Many volunteers returned home, but Steele stayed, working in a hotel and grinding corn for bread to feed the delegates gathered to sign the Texas Declaration of Independence. Once independence was declared, Steele set out with a company of men under Capt. Joseph L. Bennett to join William B. Travis in San Antonio, but when they reached the Colorado River they received word that the Alamo had fallen. In the battle of San Jacinto Steele was a private in Capt. James Gillespie's company of Sidney Sherman's regiment. He was severely wounded in the first volleys of the battle but continued in the fight until it ended. Houston rode Steele's gray horse through much of the battle, until the animal was shot beneath him.
After months of recuperation, Steele was discharged and made his way to Montgomery County, where he farmed and raised cattle. There he married Mary Ann Powell on September 28, 1838. In 1844 they moved to a part of Robertson County later organized into Limestone County; they resided there until Mrs. Steele's death in 1903. In 1907 Steele revisited the San Jacinto battleground at the invitation of Houston's son, Andrew Jackson Houston, and retraced the course of the historic engagement. On February 10, 1909, the Thirty-first Texas Legislature honored him as one of two living survivors of the battle of San Jacinto. A poem entitled "The Last Hero" was written and dedicated to him by Jake H. Harrison. Steele died on July 8, 1911, near Kosse, at the home of a grandson, and was buried in Mexia. A portrait of him hangs in the Capitol.
1914 - Lincoln “Link” Davis, Sr., tenor saxophonist as well as fiddler and vocalist, was born in Sunset, Texas, on July 8, 1914. One of eight children, he grew up in Wills Point in Van Zandt County and learned to play the fiddle at an early age. In the late 1920s he established a musical trio with two of his brothers, and they performed at area dances. Eventually, he switched to tenor saxophone and focused on the new western swing genre. During the mid-1930s Davis was a member of the Crystal Springs Ramblers, based out of Fort Worth, and he made his first recording with them in 1937.

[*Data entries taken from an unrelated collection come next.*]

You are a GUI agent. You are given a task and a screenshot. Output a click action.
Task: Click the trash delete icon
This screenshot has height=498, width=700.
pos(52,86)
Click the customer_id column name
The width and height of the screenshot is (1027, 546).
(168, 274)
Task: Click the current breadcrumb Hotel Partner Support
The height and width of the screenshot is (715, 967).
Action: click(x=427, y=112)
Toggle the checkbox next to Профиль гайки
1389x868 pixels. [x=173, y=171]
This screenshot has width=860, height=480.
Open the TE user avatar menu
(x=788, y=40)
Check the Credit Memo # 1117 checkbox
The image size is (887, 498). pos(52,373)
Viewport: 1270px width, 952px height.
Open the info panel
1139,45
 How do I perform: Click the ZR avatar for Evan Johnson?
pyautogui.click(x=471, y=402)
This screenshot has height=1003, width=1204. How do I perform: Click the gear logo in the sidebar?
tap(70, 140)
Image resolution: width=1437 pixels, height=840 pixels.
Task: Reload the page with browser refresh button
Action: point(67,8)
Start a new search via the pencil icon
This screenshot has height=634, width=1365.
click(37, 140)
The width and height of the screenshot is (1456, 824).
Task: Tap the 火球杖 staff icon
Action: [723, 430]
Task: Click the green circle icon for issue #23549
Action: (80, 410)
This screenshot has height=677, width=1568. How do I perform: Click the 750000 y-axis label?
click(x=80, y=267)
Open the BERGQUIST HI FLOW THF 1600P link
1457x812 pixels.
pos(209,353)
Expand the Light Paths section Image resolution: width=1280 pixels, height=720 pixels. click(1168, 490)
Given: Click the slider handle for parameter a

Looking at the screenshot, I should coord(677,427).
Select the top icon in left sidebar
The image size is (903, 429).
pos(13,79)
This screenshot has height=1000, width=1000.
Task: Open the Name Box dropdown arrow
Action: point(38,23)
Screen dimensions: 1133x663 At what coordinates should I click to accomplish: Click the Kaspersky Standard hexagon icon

During the 1950s Davis, based mainly out of Houston, performed and did session work with a variety of well-known musicians, including Floyd Tillman, Harry Choates, and Bennie Lueders (aka Leaders). His skills covered a range of styles from country to Cajun to blues and even the fledgling fields of rockabilly and rock-and-roll. He recorded his best-known song, the Cajun-flavored “Big Mamou,” in 1952. He recorded on the Big Bopper’s hit “Chantilly Lace” and on Johnny Preston’s “Running Bear,” and at times provided instrumental backup at concerts of Elvis and Tommy Sands. Link Davis, aggravated by years of substance abuse, suffered a stroke that left him partially paralyzed in the late 1960s. He died from cirrhosis of the liver on February 5, 1972. He was survived by his son Link Davis, Jr., who carried on his father’s legacy as a multi-instrumentalist and recording artist.